O cerne da questão está, de facto, na interpretação do artigo 1096.º, n.º 1, e o processo interpretativo do STJ parece ser o seguinte: (i) num primeiro momento, o STJ menciona o entendimento doutrinário dominante relativo à imperatividade do prazo de renovação de 3 anos previsto no artigo 1096.º, n.º 1; (ii) de seguida sugere, todavia, uma “interpretação restritiva” da norma, citando a posição do Conselheiro Pinto Furtado, que, de acordo com o STJ, considera “que esta renovação de três anos apenas ocorre na primeira renovação”; (iii) porém, na verdade a tese do referido autor defende a supletividade do prazo de 3 anos do artigo 1096.º, 1, pugnando antes pela existência de um prazo inicial mínimo de três anos antes da primeira renovação do contrato no contexto da interpretação conjugada com o artigo 1097.º, n.º 3.
Parece assim que, apesar de partir de uma posição doutrinária supostamente dominante, à que sugere uma interpretação “restritiva” do Conselheiro Pinto Furtado, o acórdão acaba por se desviar quer de uma, quer da outra, e seguir uma via diferente.
4. Nota final
Atualmente, os tribunais portugueses seguem, pelo menos, três interpretações diferentes em relação ao disposto no artigo 1096.º, n.º 1, do Código Civil, a saber, que a norma consagra (i) um prazo de renovação mínimo imperativo de três anos; (ii) um prazo de renovação mínimo supletivo; ou que (iii) além de um prazo de renovação mínimo supletivo, a norma, quando interpretada em conjugação com o disposto no artigo 1097.º, n.º 3, obriga ao decurso prévio de três anos de duração inicial antes da primeira renovação automática do contrato, conforme se conclui da análise do acórdão do STJ acima descrito.

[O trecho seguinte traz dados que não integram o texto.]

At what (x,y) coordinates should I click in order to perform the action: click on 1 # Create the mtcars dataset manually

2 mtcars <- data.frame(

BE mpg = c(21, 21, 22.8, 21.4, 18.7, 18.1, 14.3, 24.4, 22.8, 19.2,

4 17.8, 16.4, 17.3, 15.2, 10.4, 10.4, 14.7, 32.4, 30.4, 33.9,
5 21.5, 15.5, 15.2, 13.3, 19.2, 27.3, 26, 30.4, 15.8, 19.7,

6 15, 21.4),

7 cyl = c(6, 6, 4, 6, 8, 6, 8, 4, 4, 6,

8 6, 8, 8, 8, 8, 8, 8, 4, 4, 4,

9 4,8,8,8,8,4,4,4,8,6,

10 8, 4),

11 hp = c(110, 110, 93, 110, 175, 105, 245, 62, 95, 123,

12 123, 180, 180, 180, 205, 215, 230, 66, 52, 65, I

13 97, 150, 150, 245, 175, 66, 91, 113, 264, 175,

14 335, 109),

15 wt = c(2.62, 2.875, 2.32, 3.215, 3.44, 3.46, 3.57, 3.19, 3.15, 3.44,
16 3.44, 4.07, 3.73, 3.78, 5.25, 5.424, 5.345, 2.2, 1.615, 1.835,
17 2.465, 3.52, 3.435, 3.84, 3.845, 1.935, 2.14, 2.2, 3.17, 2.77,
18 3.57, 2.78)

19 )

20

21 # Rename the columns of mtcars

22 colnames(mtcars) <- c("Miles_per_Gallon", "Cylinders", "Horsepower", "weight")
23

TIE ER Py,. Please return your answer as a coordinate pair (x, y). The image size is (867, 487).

De facto, a nosso ver, o STJ acaba por sustentar, ainda que de forma pouco clara, que o prazo de renovação de três anos tem natureza supletiva. No final de contas, concordamos com essa conclusão, que nos parece ser a interpretação mais apropriada da norma. No entanto, discordamos da fundamentação exarada pelo STJ, que não é clara e, na senda da posição do Conselheiro J. Pinto Furtado, associa a supletividade da norma à necessidade da decorrência prévia de um prazo inicial mínimo de três anos para a renovação do contrato ao abrigo do artigo 1096.º, n.º 1.
Salvo melhor opinião, a consagração de tal prazo inicial mínimo não tem correspondência na letra da lei, resultando da confusão de conceitos distintos. O facto de nos termos do disposto no artigo 1097.º, n.º 3, a oposição à primeira renovação do contrato, deduzida pelo senhorio, só produzir efeitos decorridos três anos da celebração do mesmo, não obriga a um prazo inicial mínimo de três anos. De outro modo, poder-se-ia dar o caso de o arrendatário não se poder opor à renovação de um contrato com renovação automática celebrado pelo prazo inicial de um ou dois anos, o que resultaria numa limitação dos direitos do arrendatário que, atendendo aos objetivos da Lei 13/2019, nos parece difícil de sustentar.
Em suma, esta decisão do STJ não elimina as dúvidas que pairam sobre o regime da renovação automática de contratos de arrendamento para fins habitacionais, antes evidencia as dificuldades interpretativas que a letra da lei coloca.